*Explorar o material*:
[1] No texto sobre fé e relativismo, modifique o trecho que começa em "Alguns dizem que" e termina em "(Mc 16, 16).", substituindo "Cristo" por "Jesus".
[2] De acordo com a citação de Dietrich von Hildebrand no texto sobre fé e relativismo, por que a comunhão eterna com Deus é o bem absoluto para o homem?
[3] Retome o texto sobre fé e relativismo a partir do ponto em que ele termina.

Alguns dizem que “cada um tem a sua fé”, como se essa pluralidade fosse algo bom. Porém, por diversas razões, entre elas pelo ensinamento da Sagrada Escritura, que contém divina revelação, isto não é bom, dado que nem toda “fé” é verdadeira e conduz à salvação. Se assim não fosse, Cristo não teria dito: “quem crer e for batizado será salvo” e “quem não crer será condenado” (Mc 16, 16).
O relativismo, no qual o verdadeiro e o falso se equivalem, é um mal objetivo para o homem, enquanto engano que engana, perversão que perverte, e lhe priva de verdades e bondades, e pode privá-lo da posse do Sumo Bem, de modo que o relativismo está para o inferno tenebroso e não para o Céu paradisíaco. Diz o filósofo Dietrich von Hildebrand: “A comunhão eterna com Deus é o bem absoluto para o homem unicamente porque Deus é Bondade Infinita”.

*Dados registrados*:
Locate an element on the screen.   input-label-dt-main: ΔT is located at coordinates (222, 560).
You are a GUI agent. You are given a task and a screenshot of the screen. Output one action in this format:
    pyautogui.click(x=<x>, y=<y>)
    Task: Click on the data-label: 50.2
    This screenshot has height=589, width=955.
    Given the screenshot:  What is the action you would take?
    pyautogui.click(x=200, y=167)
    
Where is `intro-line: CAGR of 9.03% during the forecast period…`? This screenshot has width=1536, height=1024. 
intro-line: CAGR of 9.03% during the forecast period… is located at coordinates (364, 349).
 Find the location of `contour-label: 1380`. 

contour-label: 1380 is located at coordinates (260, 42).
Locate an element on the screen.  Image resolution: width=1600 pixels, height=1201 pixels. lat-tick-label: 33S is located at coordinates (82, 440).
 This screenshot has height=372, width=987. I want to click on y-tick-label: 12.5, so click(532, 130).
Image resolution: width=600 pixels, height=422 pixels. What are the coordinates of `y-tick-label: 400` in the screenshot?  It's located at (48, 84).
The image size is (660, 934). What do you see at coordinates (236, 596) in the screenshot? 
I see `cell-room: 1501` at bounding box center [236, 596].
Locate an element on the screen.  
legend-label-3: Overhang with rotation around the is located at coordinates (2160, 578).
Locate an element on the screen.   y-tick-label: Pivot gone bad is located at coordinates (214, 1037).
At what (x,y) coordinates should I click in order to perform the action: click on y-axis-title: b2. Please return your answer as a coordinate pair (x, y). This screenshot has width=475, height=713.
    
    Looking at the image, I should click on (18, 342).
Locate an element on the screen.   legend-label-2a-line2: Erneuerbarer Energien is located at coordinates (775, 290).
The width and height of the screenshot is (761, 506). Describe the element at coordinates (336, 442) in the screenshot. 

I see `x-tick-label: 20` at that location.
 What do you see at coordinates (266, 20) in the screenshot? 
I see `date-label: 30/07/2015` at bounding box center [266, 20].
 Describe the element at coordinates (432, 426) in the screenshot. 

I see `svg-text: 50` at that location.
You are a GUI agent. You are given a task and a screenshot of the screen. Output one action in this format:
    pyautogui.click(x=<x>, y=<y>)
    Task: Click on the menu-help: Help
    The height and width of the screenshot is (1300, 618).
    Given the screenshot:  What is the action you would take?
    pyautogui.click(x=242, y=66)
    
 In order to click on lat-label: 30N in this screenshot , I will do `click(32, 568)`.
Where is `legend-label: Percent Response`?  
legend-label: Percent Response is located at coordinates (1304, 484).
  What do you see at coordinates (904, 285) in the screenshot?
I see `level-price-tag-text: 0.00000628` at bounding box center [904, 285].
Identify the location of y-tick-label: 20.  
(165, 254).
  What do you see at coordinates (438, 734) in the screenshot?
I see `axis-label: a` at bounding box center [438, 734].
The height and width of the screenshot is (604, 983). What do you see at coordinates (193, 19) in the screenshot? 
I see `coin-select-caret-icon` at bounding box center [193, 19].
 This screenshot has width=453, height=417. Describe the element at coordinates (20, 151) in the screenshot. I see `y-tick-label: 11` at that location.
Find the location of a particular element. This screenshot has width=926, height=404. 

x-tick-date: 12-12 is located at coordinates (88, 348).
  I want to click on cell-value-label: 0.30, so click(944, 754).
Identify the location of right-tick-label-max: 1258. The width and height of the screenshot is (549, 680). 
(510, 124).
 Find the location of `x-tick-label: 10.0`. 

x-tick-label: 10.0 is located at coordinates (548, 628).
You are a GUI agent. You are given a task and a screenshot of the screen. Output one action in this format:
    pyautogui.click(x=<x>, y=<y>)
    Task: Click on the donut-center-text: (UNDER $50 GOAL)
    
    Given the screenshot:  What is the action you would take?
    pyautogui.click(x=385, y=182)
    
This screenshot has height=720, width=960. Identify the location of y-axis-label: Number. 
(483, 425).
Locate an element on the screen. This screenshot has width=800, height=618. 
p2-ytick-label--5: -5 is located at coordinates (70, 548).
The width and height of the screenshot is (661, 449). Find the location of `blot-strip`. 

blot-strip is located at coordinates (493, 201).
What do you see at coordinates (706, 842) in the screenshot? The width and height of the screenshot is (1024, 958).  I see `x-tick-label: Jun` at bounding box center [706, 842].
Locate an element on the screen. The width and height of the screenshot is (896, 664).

*Respostas por tarefa*:
[1]
Alguns dizem que “cada um tem a sua fé”, como se essa pluralidade fosse algo bom. Porém, por diversas razões, entre elas pelo ensinamento da Sagrada Escritura, que contém divina revelação, isto não é bom, dado que nem toda “fé” é verdadeira e conduz à salvação. Se assim não fosse, Jesus não teria dito: “quem crer e for batizado será salvo” e “quem não crer será condenado” (Mc 16, 16).

[2] Porque Deus é Bondade Infinita.

[3]
E santo Tomás diz: “O que se dá com o bem, em relação às causas, dá-se com a verdade, em relação ao conhecimento. Ora, como é impossível existir um ser totalmente privado do bem, também é impossível um conhecimento totalmente falso, sem nenhuma mistura de verdade (…): pois, assim o intelecto se deixa arrastar à falsidade pela aparência da verdade, como a vontade, ao mal, pela aparência do bem. Por isso diz Crisóstomo: Admite-se que o diabo às vezes fale verdade, para fazer passar a sua mentira de mistura com essa verdade esporádica” (Suma Teológica).